**RECORDS**
○ ○ ○

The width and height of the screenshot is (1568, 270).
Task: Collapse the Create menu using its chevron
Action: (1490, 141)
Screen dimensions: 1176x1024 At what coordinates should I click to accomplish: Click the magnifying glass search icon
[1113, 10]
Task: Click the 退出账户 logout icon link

○ ○ ○

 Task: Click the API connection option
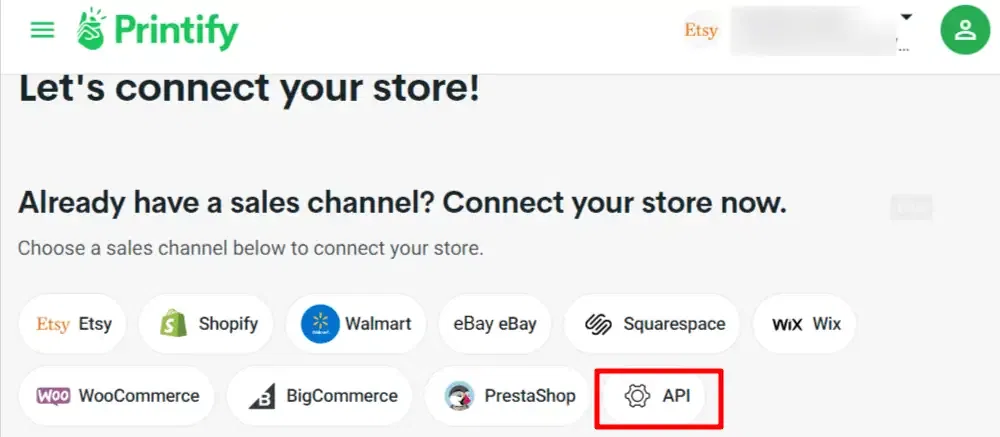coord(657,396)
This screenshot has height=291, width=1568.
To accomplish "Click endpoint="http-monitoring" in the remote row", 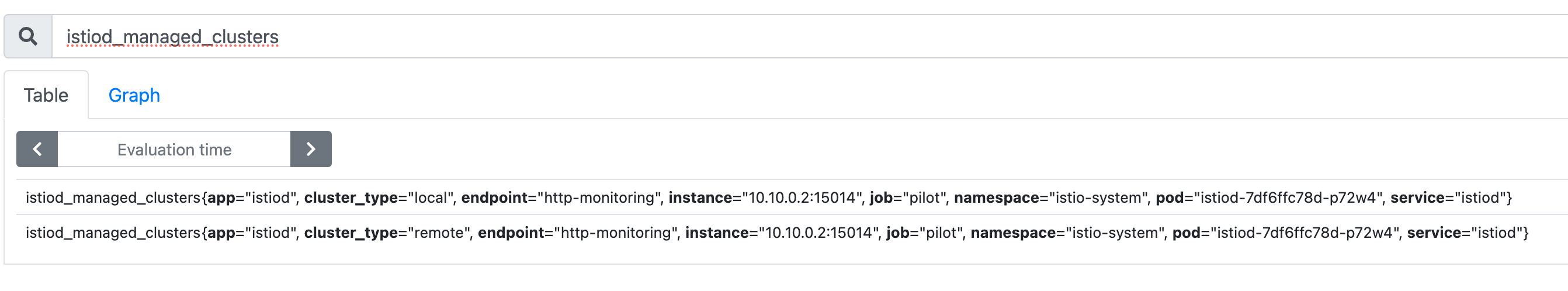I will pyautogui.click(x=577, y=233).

○ ○ ○

**STATED EXERCISE**
Find every line in the items above that contains the string "icon", and copy each of those lines.

**EXERCISE RESULT**
Screen dimensions: 1176x1024 At what coordinates should I click to accomplish: Click the magnifying glass search icon
Task: Click the 退出账户 logout icon link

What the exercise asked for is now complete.